The Seduction of the Home Auction
This post on the L.A. Times’ L.A. Land blog about 17 brand-new model homes being auctioned off in Palmdale reminded me of my own auction story. It happened during the last downturn, in the mid-1990s.
The Palmdale homes, from around 1,800 to 4,100 square feet, originally were priced from $289K to $605K, but they’ll be auctioned with minimum selling prices of between $125,000 and $250,000. Pretty tempting stuff.
In 1993, I was about to get remarried. The first husband got the Riverside house (he still has it) that we’d purchased together in 1988 for $157,000. It had been my first new house, and I had put a lot of work into fixing it up. So when the fiance and I heard about an auction of brand-new homes in Moreno Valley (I know, I know), I may have seen an opportunity to replicate my former life (the house part) for relatively little money.
We picked out a 2,100-square-foot house on the cul-de-sac portion of the development, on the view side of the street. Starting prices were around $120,000. The same homes had sold before the crash for close to $200K. We agreed we would not go higher than $145,000. We got the house for $142,000 and thought we had gotten a great deal.
But this is why price should not be the only consideration in buying a house. Although we told ourselves this was “the nice part” of Moreno Valley (anything north of the freeway, where the mountains were, was preferable), the quality of life there sucked. There were no parks, no nice restaurants.
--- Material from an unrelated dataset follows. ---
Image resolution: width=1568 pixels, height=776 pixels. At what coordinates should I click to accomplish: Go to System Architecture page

Worse, we were surrounded by a high percentage of aggressive-dog-owning, loud-music-playing, lawn-maintenance-averse neighbors.
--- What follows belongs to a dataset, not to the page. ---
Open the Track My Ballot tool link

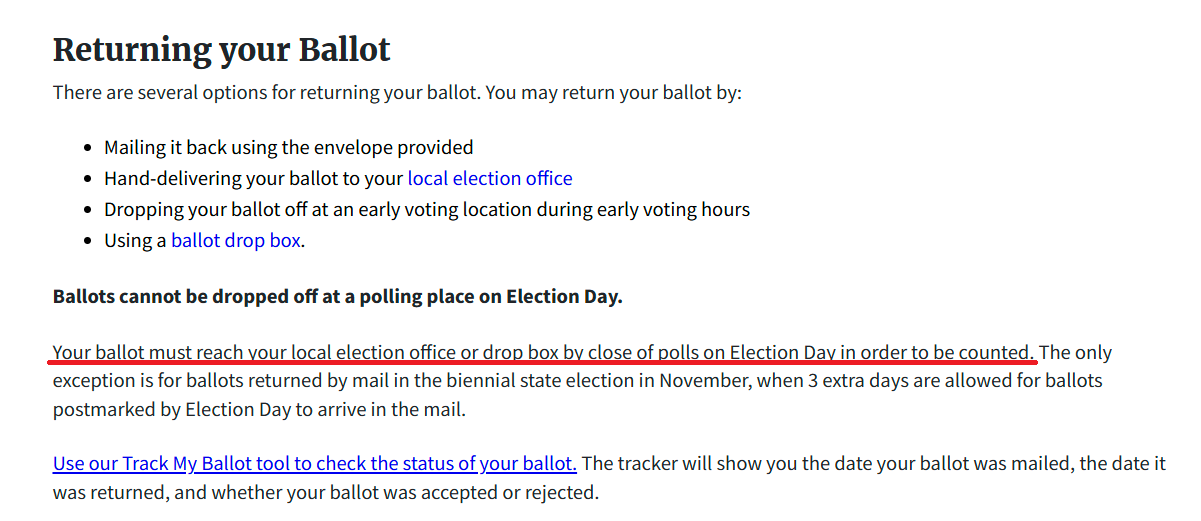(314, 464)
Even though we’d paid a low price for the house, we weren’t able to unload it without losing money until 1999 (net proceeds: $6,000). I hated every minute of living there. And the house’s newness was its only special quality.
I wonder who will be buying the Palmdale auction homes. I hope it’s people who love Palmdale, if that’s possible. Because even though it’s tempting to snap up a huge house for what seems like a song, you have to think about what it will be like to live there (unless you’re an investor, of course, but are these homes good investments?).
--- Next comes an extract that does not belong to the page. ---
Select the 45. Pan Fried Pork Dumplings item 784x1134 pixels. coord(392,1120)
There’s a reason why areas like Palmdale, Lancaster, and Lake Elsinore are tanking harder than everywhere else. The main lure of those places was big houses for less money. The people who “bought” them couldn’t afford them. Now, entire neighborhoods are being abandoned. With all the foreclosures, there are new bargains to be had. But where does quality of life fit in?
I’d rather rent in a neighborhood I really want to live in than buy in an area just because I could.